Please return all of the records that follow, exactly as written.

RECORD SET START

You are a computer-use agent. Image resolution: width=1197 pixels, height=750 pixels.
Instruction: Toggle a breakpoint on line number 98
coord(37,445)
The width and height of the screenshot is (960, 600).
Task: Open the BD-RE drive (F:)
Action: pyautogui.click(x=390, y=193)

RECORD SET END

#### COMPLETED TASK
You are a computer-use agent. Image resolution: width=1197 pixels, height=750 pixels.
Instruction: Toggle a breakpoint on line number 98
coord(37,445)
The width and height of the screenshot is (960, 600).
Task: Open the BD-RE drive (F:)
Action: pyautogui.click(x=390, y=193)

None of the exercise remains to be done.